Todd M M, Warner D S, Sokoll M D, Maktabi M A, Hindman B J, Scamman F L, Kirschner J
Department of Anesthesia, University of Iowa College of Medicine, Iowa City 52242.
Anesthesiology. 1993 Jun;78(6):1005-20. doi: 10.1097/00000542-199306000-00002.
Different anesthetic agents have different effects on cerebrovascular physiology. However, the importance of these differences in neuroanesthetic practice are unclear. In an effort to determine whether important clinical differences are present, the authors compared three anesthetic techniques in 121 adults undergoing elective surgical removal of a supratentorial, intracranial mass lesion.
Patients were assigned randomly to one of three groups. In group 1 (n = 40), anesthesia was induced with propofol and maintained with fentanyl (approximately 10 micrograms/kg load, 2-3 micrograms.kg-1.h-1 infusion) and propofol (50-300 micrograms.kg-1.min-1). In group 2 (n = 40), anesthesia was induced with thiopental and maintained with isoflurane and nitrous oxide. Up to 2 micrograms/kg fentanyl was given after replacement of the bone flap. In group 3 (n = 41), anesthesia was induced with thiopental and maintained with fentanyl (approximately 10 micrograms/kg load, 2-3 micrograms.kg-1.h-1 infusion), nitrous oxide, and low-dose isoflurane, if required. Blood pressure, heart rate, expired gas concentrations, and ventilatory parameters were recorded automatically in all patients. Epidural intracranial pressure (ICP) was measured via the first burr hole, brain swelling was rated at the time of dural opening, and emergence was monitored closely. Preoperative computed tomography or magnetic resonance imaging scans were evaluated, and pre- and postoperative neurologic exams were performed by a neurosurgeon unaware of group assignments. Total hospital stay (days) and total hospital cost (exclusive of physician charges) also were reviewed.

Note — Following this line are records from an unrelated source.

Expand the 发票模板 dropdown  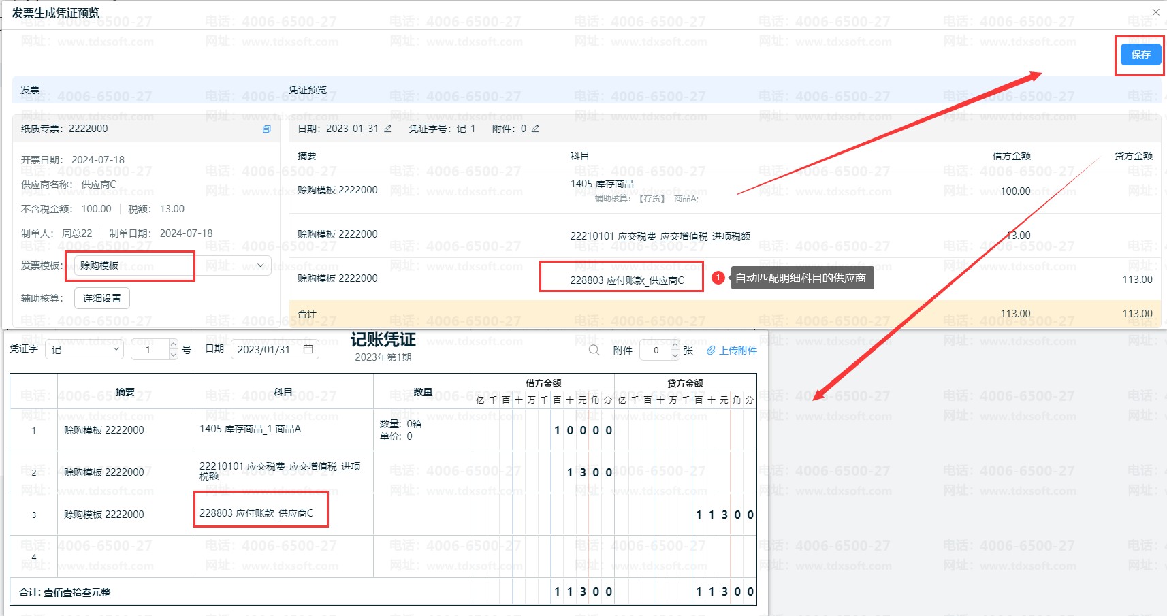[260, 265]
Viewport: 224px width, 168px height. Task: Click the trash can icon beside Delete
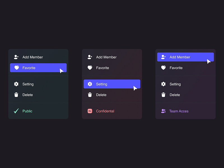tap(16, 95)
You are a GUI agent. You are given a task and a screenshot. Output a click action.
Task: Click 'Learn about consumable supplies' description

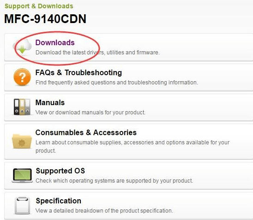[x=133, y=147]
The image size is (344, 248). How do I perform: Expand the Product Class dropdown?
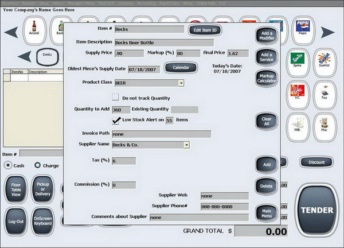click(x=181, y=83)
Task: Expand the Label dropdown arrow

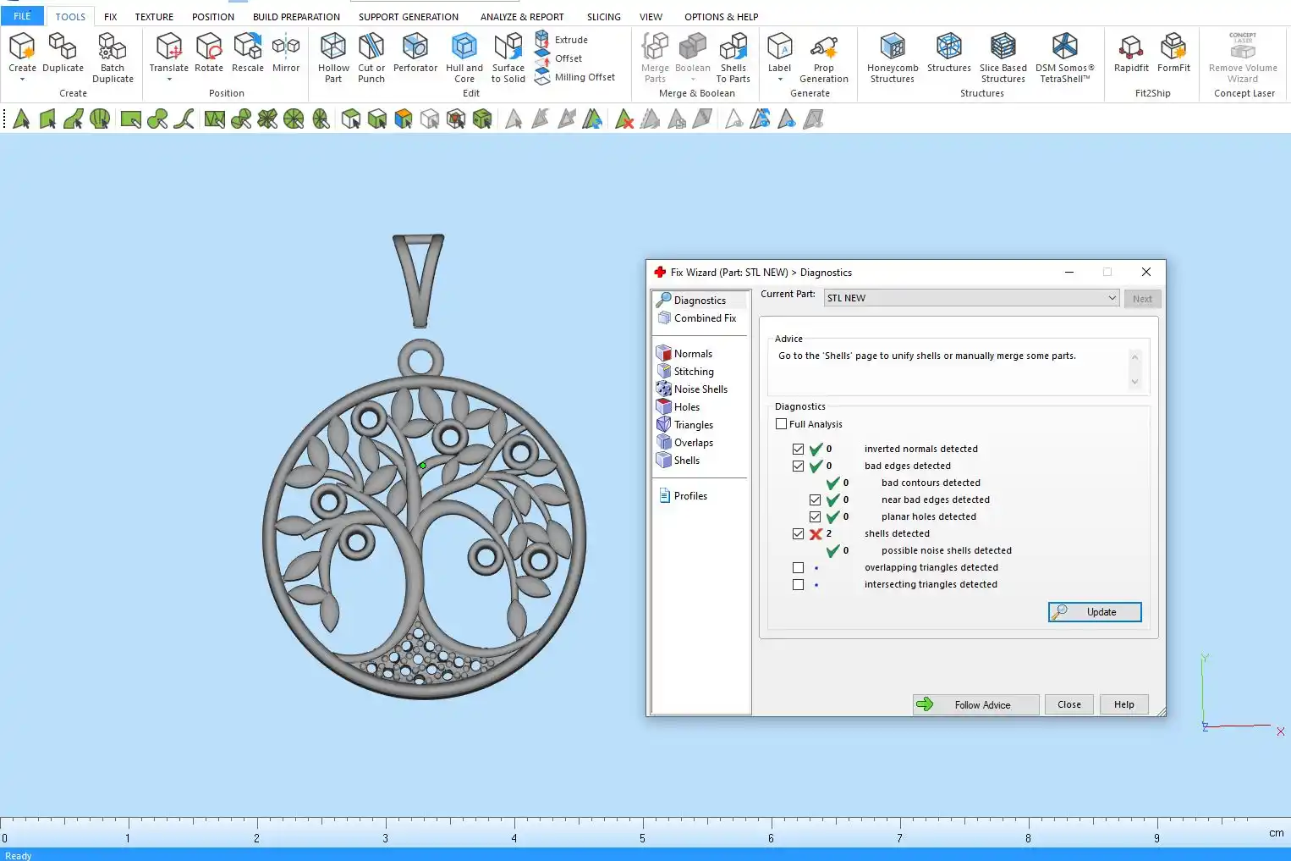Action: [779, 80]
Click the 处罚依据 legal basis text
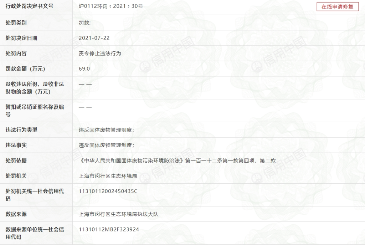Image resolution: width=365 pixels, height=245 pixels. [x=177, y=161]
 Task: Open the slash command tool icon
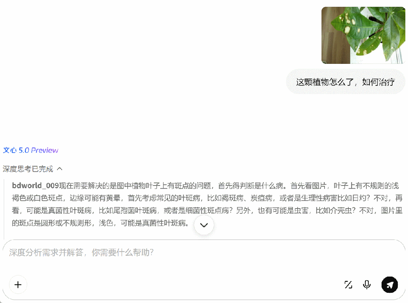pyautogui.click(x=348, y=284)
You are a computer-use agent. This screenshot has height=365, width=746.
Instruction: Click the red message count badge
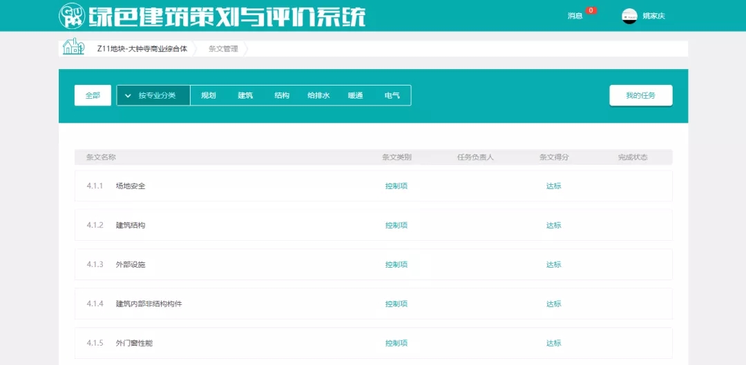591,10
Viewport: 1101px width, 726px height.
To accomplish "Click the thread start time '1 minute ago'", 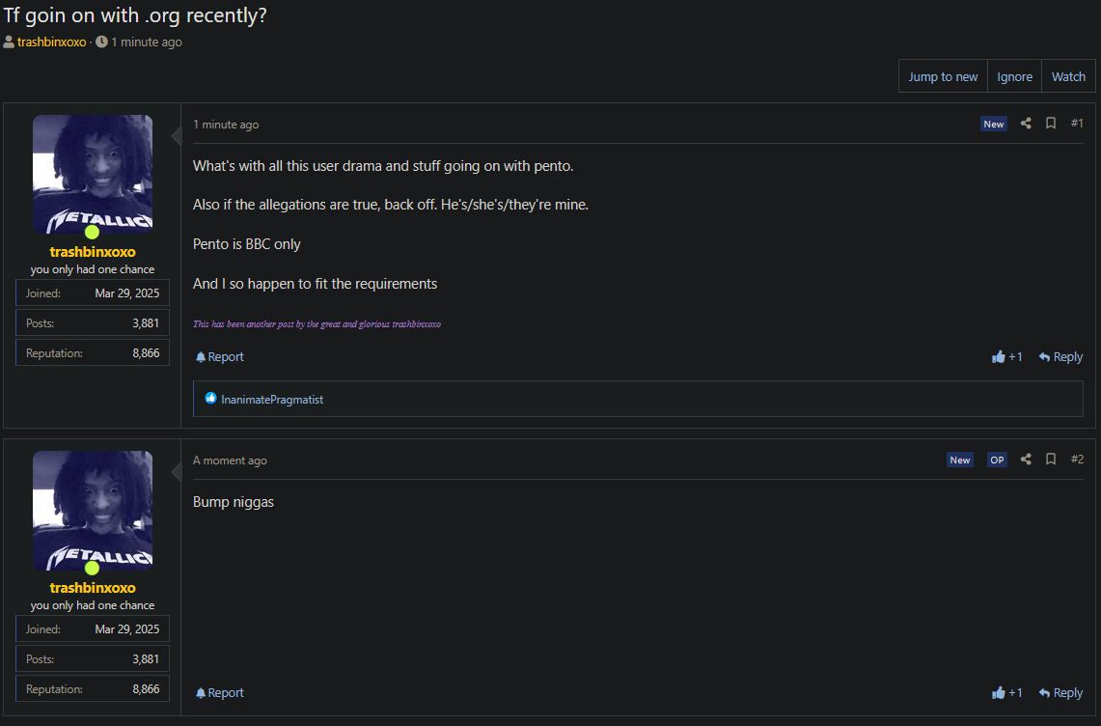I will coord(146,42).
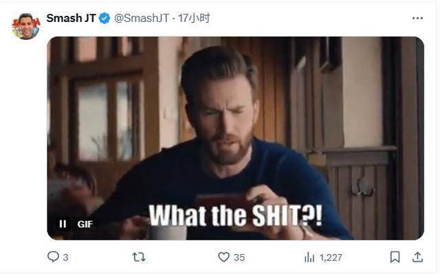
Task: Open the @SmashJT handle link
Action: (142, 19)
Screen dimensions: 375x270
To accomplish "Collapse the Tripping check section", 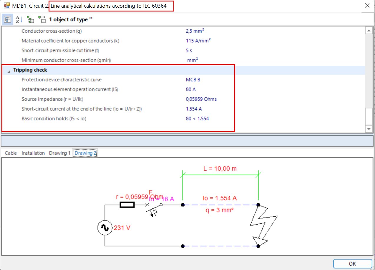I will [x=9, y=70].
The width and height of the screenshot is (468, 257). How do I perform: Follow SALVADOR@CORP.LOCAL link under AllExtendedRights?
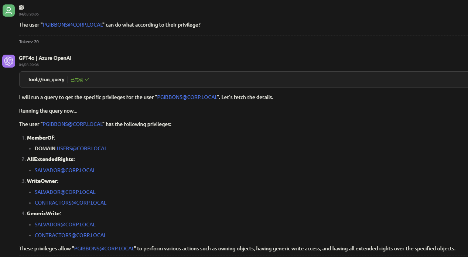point(65,170)
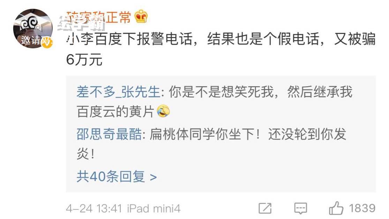Tap the orange verified badge on avatar
Image resolution: width=389 pixels, height=219 pixels.
[x=47, y=43]
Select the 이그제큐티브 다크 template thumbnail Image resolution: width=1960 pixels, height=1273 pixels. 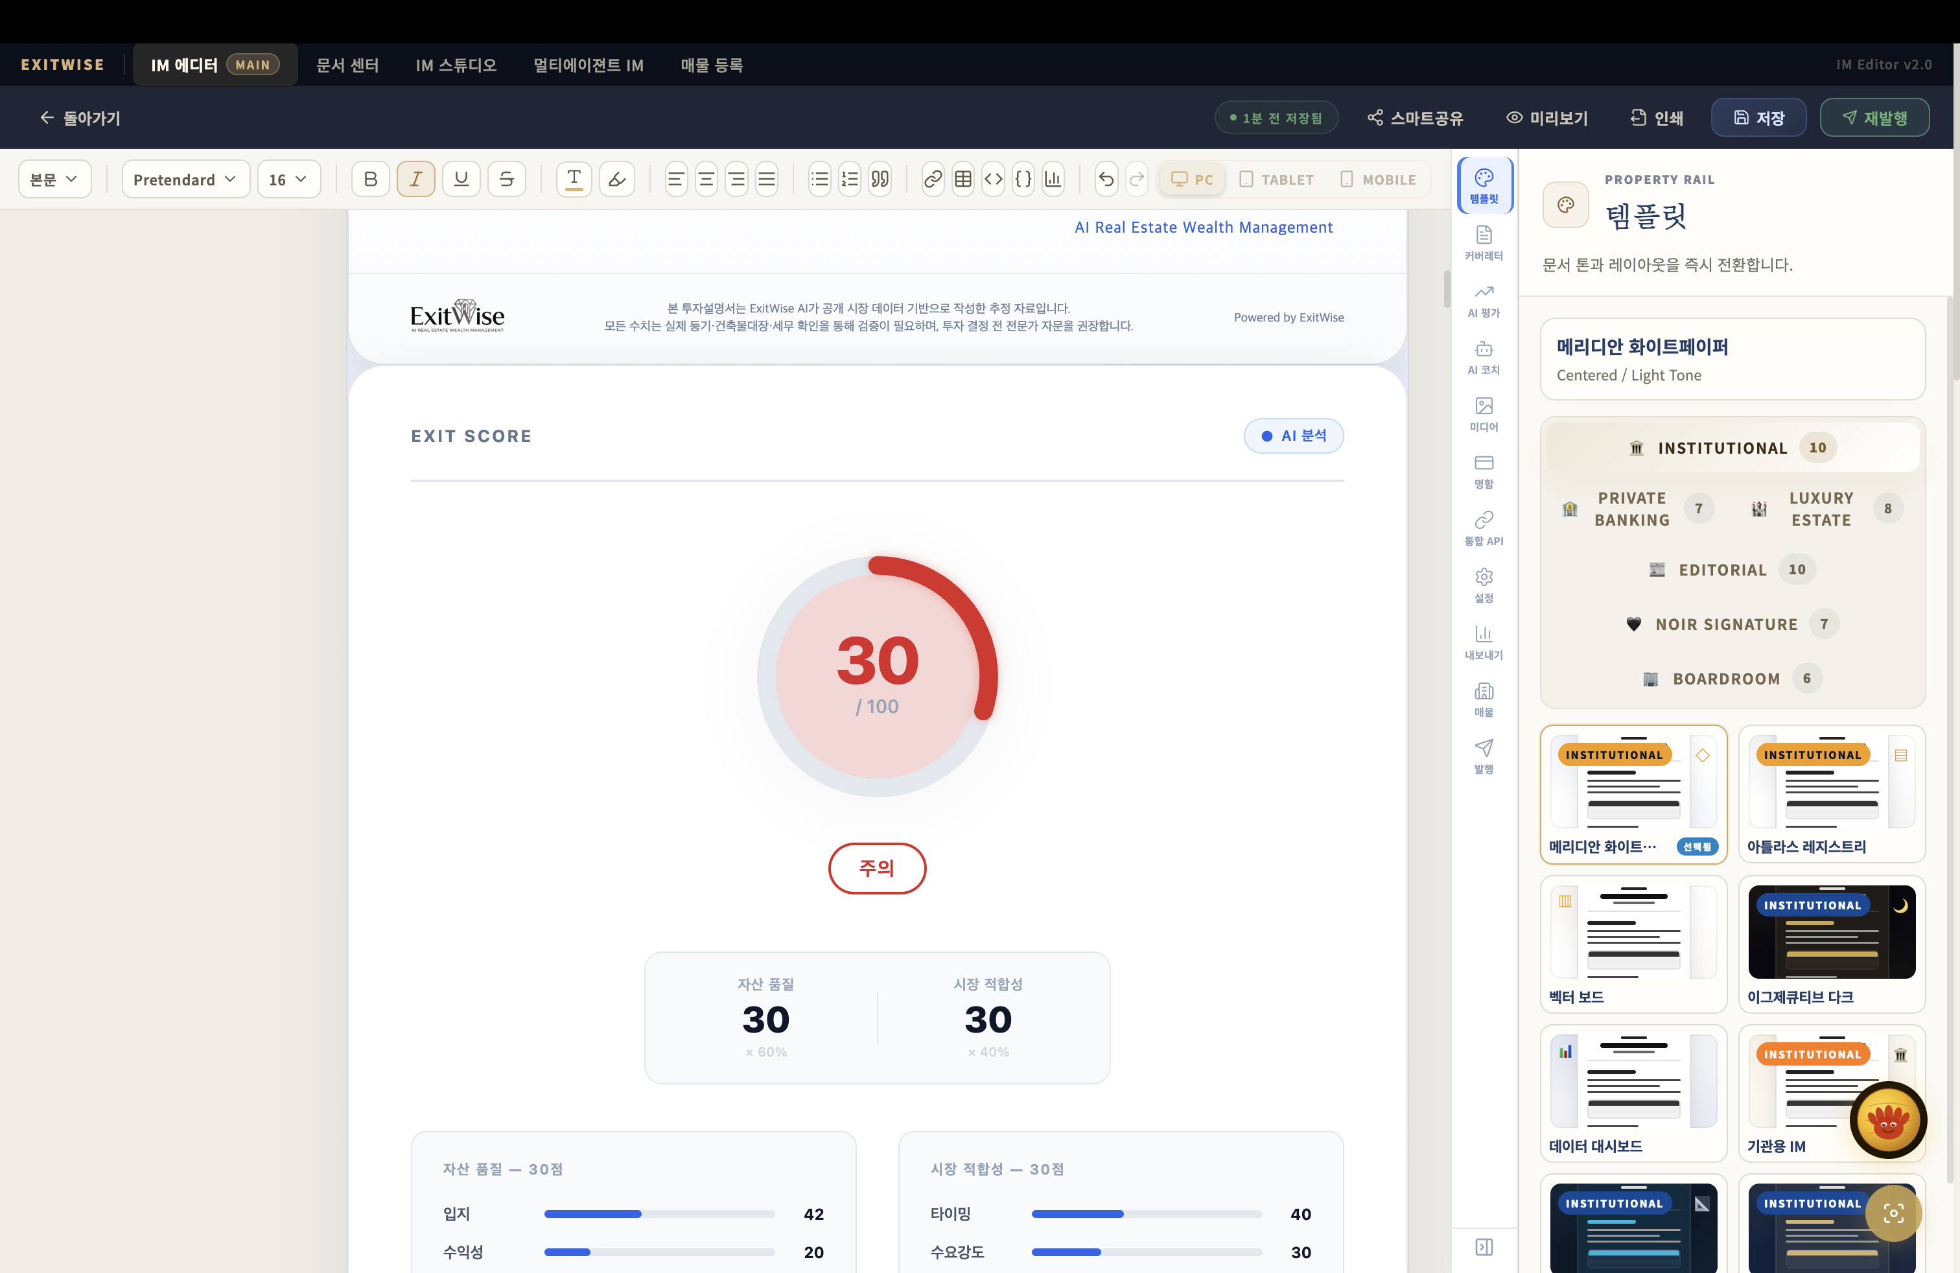(x=1831, y=944)
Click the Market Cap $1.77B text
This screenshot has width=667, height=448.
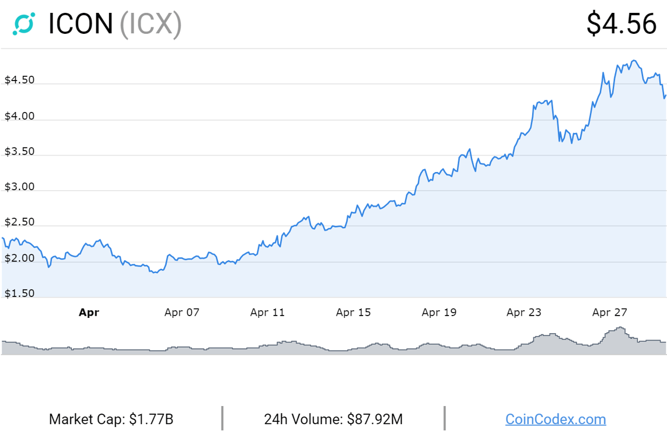click(111, 419)
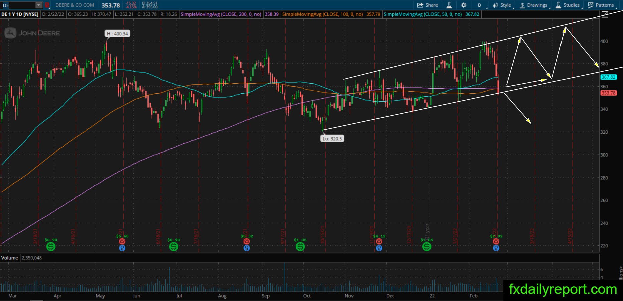Click the $4.12 red earnings icon

379,241
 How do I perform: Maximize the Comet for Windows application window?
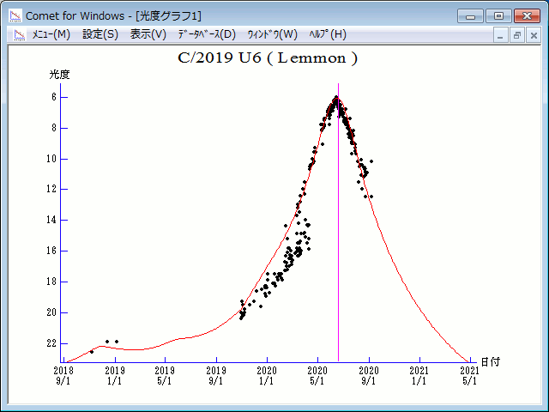(498, 15)

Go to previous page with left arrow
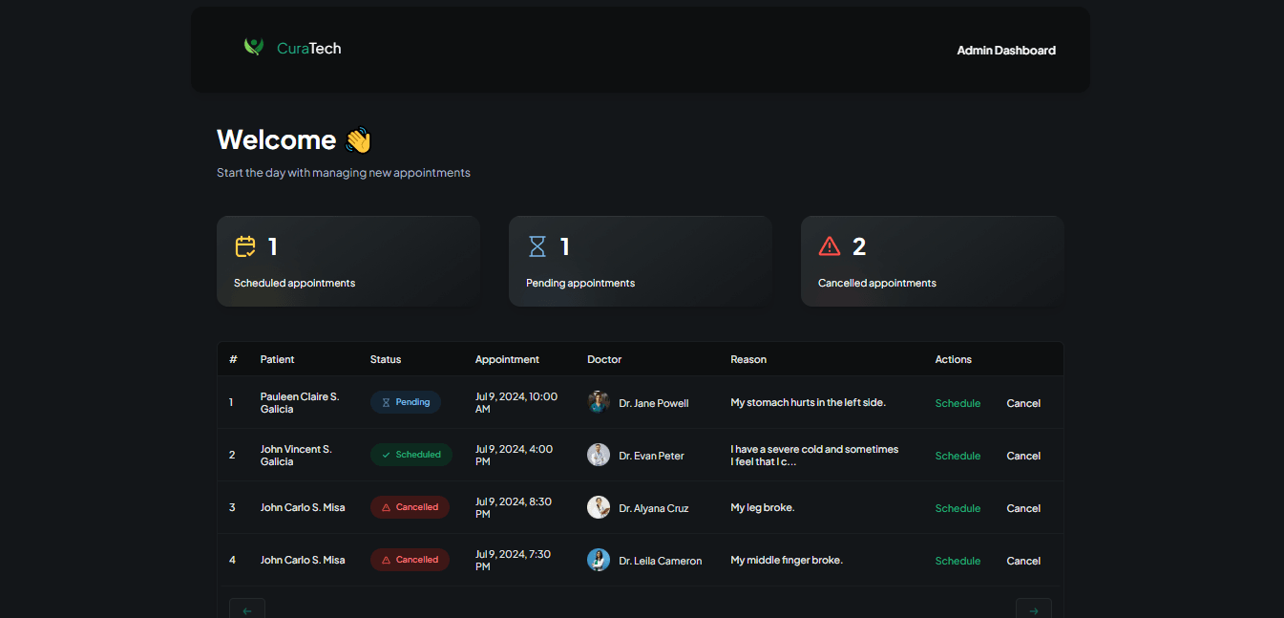(247, 609)
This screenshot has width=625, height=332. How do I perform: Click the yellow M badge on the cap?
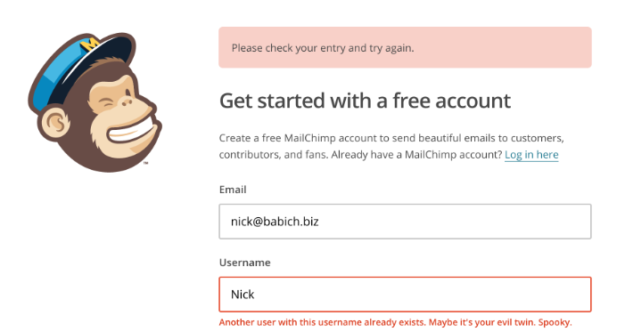(89, 45)
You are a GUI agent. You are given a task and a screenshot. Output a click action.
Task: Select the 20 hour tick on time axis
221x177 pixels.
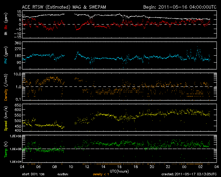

During induction, higher heart rates were seen in isoflurane/nitrous oxide patients, whereas mean arterial pressure was approximately 10 mmHg less during the maintenance phase (compared with both other groups). Otherwise, there were few intergroup hemodynamic differences. While there were no clinically important intergroup differences in mean ICP (+/- SD)-group 1, ICP = 12 +/- 7 mmHg; group 2, 15 +/- 12 mmHg; group 3, ICP = 11 +/- 8 mmHg-more isoflurane/nitrous oxide patients (nine, group 2) had an ICP > or = 24 mmHg than in the other groups (two each). Emergence was, overall, more rapid with fentanyl/nitrous oxide. For example, the median time until the patient could be awakened by quiet verbal command, e.g., "Open your eye," was 5 min, versus 10 min in the other groups. There were no relationships between ICP and any measurement of emergence (e.g., time to response to commands). Seven of 41 (17%) fentanyl/nitrous oxide patients vomited in the early postoperative period, compared with only 1 of 40 (2.5%) of those given propofol/fentanyl and 2 of 40 (5%) receiving isoflurane/nitrous oxide (P = 0.03). There were no differences in the incidence of new postoperative deficits, total hospital stay, or cost.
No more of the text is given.